Since the Sabbath Committee’s first meeting on April 1, 1857, its doings were covered closely by The Times. One of the committee’s first moves was to write to the heads of the major railroads, “through which traffic and travel and moral influences perpetually flow,” about their Sunday passages in the city. Soon after (even before liquor), the committee went after the newsboys hawking papers. The Times reported that after an appeal by the committee to Sunday publishers failed to silence the vending, a police order had it suppressed.

“The result of this action revealed the true power possessed by the Sunday press, for its course was condemned and the question settled that the Sabbath was a day that the strong arm of the law might keep sacred,” read a Times article from a committee meeting in 1859.

If The Times, which was still edited by its co-founder Henry J. Raymond, was equivocating while more Sunday editions cropped up in New York, it wouldn’t have to for much longer.

When South Carolina militia bombarded the U.S. Army at Fort Sumter on April 12, 1861, the country, and newspapers, were changed. And the Sabbath taboo, which had already been weakening, was essentially shattered.

By April 18, with Fort Sumter fallen and war apparent, The Times had to explain to readers who found the paper delivered late and the news stands sold out that “we can only urge in excuse that our recent surge in circulation has been far more rapid than we were prepared for.”

Two days later, subscribers were told to expect a special Sunday edition the following day.

The culture wars would not fully dissipate during the Civil War. The New York Sabbath Committee regretted that the Battle of Bull Run was fought on a Sunday, and worried that a generation of young soldiers would forget piety.

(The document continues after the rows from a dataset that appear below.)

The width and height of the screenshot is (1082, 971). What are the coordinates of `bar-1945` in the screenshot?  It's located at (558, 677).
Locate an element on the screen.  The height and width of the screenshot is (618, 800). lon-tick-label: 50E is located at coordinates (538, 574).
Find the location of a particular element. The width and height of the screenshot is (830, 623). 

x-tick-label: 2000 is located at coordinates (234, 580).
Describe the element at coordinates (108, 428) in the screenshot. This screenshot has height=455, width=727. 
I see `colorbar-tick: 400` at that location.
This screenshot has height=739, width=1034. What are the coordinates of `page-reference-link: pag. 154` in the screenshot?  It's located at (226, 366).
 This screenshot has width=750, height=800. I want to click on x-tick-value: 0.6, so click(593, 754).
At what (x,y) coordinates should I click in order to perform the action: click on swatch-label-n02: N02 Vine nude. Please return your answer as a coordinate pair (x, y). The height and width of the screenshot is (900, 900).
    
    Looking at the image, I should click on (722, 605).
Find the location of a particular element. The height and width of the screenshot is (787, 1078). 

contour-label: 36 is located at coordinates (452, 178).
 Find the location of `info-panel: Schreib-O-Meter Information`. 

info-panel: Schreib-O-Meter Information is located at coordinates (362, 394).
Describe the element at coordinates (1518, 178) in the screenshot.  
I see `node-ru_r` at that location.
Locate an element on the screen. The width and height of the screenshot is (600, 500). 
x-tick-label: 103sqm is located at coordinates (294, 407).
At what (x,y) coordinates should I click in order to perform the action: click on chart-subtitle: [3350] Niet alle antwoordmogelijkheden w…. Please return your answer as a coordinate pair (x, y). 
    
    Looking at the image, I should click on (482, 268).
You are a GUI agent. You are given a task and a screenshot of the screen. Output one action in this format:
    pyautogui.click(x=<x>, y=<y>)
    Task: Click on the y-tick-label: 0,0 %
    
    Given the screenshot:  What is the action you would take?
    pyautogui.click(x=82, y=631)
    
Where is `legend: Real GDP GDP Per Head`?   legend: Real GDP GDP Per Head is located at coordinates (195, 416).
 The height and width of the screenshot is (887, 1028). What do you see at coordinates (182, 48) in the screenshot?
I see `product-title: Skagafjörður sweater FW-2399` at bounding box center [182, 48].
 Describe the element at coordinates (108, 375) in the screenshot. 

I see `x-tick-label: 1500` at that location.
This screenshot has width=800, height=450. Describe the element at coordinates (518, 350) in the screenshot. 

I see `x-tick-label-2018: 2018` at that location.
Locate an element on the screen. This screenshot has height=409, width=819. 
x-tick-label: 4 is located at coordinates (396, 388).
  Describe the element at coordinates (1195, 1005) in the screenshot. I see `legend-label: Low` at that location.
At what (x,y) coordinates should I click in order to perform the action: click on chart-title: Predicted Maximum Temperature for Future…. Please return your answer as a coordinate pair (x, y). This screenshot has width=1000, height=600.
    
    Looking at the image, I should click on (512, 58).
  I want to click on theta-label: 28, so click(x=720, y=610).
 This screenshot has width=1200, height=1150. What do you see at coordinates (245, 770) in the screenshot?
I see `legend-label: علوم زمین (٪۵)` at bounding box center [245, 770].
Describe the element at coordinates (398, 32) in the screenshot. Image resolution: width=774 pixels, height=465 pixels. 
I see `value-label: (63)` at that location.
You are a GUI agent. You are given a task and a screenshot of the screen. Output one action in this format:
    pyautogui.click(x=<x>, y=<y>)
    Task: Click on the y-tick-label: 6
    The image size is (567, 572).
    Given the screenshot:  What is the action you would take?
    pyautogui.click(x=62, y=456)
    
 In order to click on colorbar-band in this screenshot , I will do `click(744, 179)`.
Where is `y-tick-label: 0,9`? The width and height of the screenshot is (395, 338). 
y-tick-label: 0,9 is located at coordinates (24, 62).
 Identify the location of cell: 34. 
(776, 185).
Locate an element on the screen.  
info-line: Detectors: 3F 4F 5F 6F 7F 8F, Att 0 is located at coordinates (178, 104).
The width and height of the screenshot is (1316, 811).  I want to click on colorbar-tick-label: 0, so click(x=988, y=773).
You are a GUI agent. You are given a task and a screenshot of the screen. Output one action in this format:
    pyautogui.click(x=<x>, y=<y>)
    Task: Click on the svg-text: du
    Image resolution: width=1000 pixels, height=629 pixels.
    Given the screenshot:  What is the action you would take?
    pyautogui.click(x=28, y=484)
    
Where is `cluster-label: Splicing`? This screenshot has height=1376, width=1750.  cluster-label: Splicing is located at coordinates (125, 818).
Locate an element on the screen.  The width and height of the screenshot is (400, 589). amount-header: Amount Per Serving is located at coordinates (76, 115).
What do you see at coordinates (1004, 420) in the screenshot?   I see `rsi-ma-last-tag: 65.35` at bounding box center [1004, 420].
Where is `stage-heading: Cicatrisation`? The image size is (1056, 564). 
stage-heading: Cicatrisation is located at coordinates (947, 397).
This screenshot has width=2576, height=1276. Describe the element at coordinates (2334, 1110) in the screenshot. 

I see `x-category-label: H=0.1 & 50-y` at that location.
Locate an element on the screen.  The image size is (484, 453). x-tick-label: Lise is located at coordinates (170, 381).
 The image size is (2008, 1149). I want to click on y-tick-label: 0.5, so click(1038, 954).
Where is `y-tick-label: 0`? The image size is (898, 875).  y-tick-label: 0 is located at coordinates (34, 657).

But the news was urgent — the United States was cracking up — and by the second Sunday after Fort Sumter, The Times committed to a Sunday edition “during the war excitement.” It even announced that “special trains will run over the Hudson River and New-Haven Railroads on Sunday morning, for the newspaper accommodation of the people along the line.”

Once readers were accustomed to Sunday editions, there was no going back.